OH MY SWEET DEVIL

I never realized what it all was till I met her, she was ever so withholding and uninviting. Yet in some way I always felt her calling out to me. Maybe it was the black of her eyes that swallowed me whole throwing me into a sudden unending whirl whenever I stared into them, or maybe it was that aura that floated around her, one of darkness and death, one I wasn’t able to shake off anytime I stood so close to her. But I just couldn’t be away from her, in truth, I wanted her. The whole of me was obsessed and uncontrolled, my thoughts all wrapped up and focused on a single thing.

I remember feeling dangerously threatened and scattered all over for the wind to blow. But somehow, she had a way of putting a pin on me, just before I blew off. But it wasn’t a pin, she actually hammered me so permanently I could never leave.

So with her, I travelled from what I knew to be true and real, fell into a different realm of evil and luxury. Its ironical huh? How a person could love you and still hurt you with just a single deed, but she did. somehow, she loved me so much I swear I never felt such passion from anyone, it was as if some kind of possession, her love was so driven it trampled whatever perfect fantasies I ever had with anyone.

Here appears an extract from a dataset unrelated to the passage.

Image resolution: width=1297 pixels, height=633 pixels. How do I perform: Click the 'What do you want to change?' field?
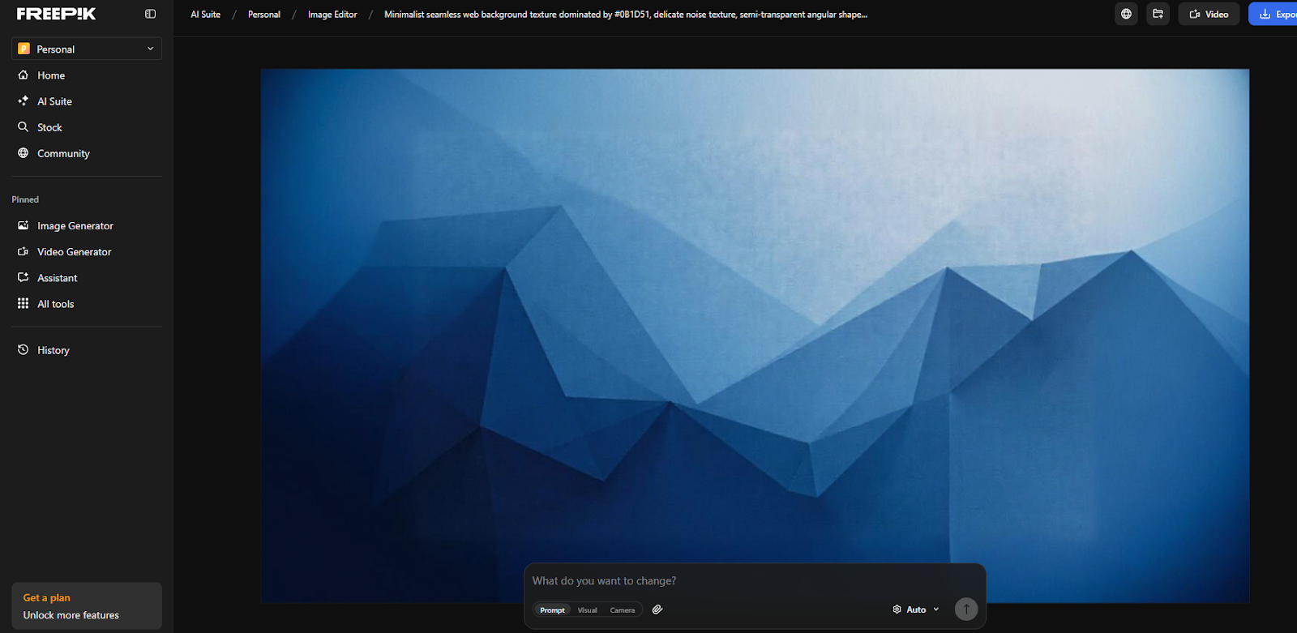pos(754,581)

But she hurt me too, I remember times when she would literally break me, pick me up, put me back together just to break me again. Times when she shunned me like I was some piece of crap even when she knew exactly how helplessly I was dependent on her. Times when she pulled my heart out, drank from it then put it back like it was some sort of ring you could shove in and out any moment. She was like a broken church whose idea of overhaul was laughable.

But I stayed, honestly I don’t know if I could have ever left, if I could leave now or ever. She’s got me revolving around her like she was the world, and she has been, my world. So I’ve grown to love in the dark, shun all that’s bright and fight for what makes me happy, I’d kill and beg just for her. I’ve learnt early enough that you never really know what the future holds for you, I mean, if at any point I knew I was being haunted by the utmost unspeakable evil, maybe I’d have ran, but I would’ve never found such true love.

I loved a woman, and not just any woman, I loved the devil.